The Contemplative Tarot: A Christian Guide to the Cards

Brittany Muller
New York: St Martin’s, 2022. 354 pp., paperback, $17.99.

The last few decades have seen an explosion of books on Tarot, ranging from straightforward guides to divinatory expositions to complex esoteric philosophy. One might wonder if any uncharted territory remains. However, Brittany Muller guides her readers into such a new perspective in this gentle, thoughtful, beautiful book. Muller is a Roman Catholic layperson and approaches the cards as prompts for prayer, reflection, and journaling, deeply informed by Catholic theology and spirituality.

Muller provides a short reflection for each card, illustrated by the well-known Rider-Waite-Smith deck (whose creators were Christians, even if unconventional ones), preceded by a quote from the Bible or a saint, and followed by questions for pondering. These selections are pious in the best sense of that word, and suffused with a wonder-filled devotional spirit. Muller stirs her readers to inwardly enter the mysteries she is describing in an almost sermonic way. Any Christian, Catholic or otherwise, will find much value here, and esoteric students of the Tarot from non-Christian backgrounds will be enriched by a possibly unexpected perspective.
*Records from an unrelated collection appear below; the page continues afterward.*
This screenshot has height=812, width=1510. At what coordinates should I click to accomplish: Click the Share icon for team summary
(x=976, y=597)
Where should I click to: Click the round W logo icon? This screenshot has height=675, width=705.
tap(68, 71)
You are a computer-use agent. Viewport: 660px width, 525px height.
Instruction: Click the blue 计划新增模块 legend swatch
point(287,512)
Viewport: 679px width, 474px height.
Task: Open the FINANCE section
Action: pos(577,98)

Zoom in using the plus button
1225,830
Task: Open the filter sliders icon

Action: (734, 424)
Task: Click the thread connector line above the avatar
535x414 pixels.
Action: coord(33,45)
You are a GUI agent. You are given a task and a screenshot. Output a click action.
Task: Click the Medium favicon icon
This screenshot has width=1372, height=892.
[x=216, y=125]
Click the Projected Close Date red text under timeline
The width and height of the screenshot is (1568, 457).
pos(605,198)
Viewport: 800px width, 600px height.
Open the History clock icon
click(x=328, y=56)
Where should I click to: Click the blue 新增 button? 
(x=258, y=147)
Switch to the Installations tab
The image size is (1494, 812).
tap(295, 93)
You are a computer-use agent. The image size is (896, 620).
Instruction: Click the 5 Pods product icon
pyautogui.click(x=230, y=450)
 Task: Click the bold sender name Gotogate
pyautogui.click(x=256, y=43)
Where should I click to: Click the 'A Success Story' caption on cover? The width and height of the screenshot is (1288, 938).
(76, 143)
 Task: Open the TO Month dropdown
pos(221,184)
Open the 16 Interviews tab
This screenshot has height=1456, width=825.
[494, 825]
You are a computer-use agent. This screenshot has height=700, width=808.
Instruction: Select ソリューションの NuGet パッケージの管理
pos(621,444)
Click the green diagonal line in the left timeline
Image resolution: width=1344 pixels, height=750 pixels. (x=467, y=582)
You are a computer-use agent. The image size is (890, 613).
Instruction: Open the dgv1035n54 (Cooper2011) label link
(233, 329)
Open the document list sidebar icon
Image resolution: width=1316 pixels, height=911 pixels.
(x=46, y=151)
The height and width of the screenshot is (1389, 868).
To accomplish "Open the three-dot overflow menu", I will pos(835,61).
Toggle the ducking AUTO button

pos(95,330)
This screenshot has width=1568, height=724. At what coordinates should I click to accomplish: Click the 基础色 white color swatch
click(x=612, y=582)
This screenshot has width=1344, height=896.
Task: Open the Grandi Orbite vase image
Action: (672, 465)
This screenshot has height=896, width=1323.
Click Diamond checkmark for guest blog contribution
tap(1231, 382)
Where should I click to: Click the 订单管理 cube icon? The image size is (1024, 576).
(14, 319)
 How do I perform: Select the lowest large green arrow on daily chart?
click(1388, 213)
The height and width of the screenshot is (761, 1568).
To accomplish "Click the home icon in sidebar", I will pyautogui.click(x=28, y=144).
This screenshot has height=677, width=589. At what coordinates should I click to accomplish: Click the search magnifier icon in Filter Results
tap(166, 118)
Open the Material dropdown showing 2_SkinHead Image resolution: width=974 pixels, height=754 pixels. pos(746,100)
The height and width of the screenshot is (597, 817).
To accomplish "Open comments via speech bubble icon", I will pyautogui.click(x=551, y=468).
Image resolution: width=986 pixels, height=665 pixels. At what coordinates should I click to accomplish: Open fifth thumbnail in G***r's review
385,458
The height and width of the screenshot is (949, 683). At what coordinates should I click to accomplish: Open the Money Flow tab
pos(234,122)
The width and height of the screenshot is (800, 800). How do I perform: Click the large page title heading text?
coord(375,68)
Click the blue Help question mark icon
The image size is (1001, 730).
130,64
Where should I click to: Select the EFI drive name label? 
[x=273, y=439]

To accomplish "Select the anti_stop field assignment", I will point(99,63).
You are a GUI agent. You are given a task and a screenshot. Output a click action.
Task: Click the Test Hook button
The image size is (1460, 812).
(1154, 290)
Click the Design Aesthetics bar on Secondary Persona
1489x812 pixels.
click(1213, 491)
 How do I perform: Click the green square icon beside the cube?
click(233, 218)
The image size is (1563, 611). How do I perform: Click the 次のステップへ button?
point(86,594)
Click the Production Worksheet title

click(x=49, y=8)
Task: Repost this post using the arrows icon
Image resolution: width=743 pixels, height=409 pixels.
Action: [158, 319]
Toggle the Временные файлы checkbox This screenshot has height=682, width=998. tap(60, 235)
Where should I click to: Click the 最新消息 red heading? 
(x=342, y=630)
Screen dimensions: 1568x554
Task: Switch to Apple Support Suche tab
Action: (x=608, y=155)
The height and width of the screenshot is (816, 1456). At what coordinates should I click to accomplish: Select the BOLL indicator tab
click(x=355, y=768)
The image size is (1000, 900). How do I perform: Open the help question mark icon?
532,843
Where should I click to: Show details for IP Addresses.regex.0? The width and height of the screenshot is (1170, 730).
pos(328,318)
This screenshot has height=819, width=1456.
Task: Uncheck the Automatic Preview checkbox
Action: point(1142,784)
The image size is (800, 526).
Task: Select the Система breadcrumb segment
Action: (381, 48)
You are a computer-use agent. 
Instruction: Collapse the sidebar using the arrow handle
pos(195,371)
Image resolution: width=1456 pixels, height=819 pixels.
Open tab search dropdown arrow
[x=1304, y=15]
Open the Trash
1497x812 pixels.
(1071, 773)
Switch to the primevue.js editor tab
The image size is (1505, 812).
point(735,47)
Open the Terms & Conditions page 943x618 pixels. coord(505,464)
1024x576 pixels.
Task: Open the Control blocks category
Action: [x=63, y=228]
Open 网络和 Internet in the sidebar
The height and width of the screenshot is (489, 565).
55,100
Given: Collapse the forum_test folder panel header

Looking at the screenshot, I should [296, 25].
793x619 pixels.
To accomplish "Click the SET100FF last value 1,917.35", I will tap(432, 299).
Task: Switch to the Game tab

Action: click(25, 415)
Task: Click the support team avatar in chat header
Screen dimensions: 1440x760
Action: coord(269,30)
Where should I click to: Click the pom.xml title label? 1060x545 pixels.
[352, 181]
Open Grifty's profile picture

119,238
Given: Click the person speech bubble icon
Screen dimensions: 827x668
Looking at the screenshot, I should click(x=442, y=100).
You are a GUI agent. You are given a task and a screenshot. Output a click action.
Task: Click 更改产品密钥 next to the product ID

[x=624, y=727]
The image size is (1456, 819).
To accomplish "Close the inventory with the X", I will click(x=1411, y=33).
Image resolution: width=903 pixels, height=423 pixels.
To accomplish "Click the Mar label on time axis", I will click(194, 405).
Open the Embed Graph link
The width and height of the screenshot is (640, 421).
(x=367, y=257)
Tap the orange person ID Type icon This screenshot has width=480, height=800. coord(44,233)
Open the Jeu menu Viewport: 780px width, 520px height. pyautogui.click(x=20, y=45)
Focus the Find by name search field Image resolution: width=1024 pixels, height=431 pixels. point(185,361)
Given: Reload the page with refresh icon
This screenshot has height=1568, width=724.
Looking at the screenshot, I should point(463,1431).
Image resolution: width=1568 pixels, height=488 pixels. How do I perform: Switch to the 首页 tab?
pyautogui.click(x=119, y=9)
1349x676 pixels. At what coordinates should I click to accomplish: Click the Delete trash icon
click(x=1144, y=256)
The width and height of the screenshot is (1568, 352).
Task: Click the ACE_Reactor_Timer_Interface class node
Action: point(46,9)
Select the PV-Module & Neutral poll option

Those who are familiar with traditional Tarot attributions will note Muller’s familiarity with them, but she brings her own unique theological lens to her reflections. For example, in a powerful section on the Justice card, she notes that “to be just is to love our neighbor” and that justice is a virtue “not of retribution but of generosity in all things.” Furthermore, “the paradox of Christian justice is that we do not exact sacrifices for others, but take on the sacrifices ourselves.” Words which deserve a hearing in our difficult times!

To give another example, Muller takes the Wands in the Minor Arcana as representations of the Holy Spirit and the power of God. Thus she writes about the Eight of Wands: “The whole landscape is taken up by God’s terrible grace hurtling through the air, miracle crashing into the dull, cruel sameness of the world—the wands are . . . for us. The mystery is for us. A miracle breaks through, longing to be caught, and to catch it is part of our work in the world.” The book is suffused with Miller’s sense of the joyous strangeness of her religious tradition and of the mysterious yet deeply loving power of God.

 The Contemplative Tarot concludes with a section on the court cards. Noting that they represent “a wide variety of personalities,” Muller has chosen a saint which aligns with each. I was surprised at her choices, which align with the cards with a natural grace: Francis of Assisi as the Page of Pentacles, Hildegard of Bingen as Queen of Pentacles, Thérèse of Lisieux as Page of Swords.

Muller should be commended for this lovely, prayerful book, which I will read again and keep on my reference shelf. I hope it will serve as a bridge between Tarot and Christian thought, stimulating further exploration from both sides.

John Plummer

John Plummer is an independent theologian and member of the Theosophical Society who lives in Nashville, Tennessee.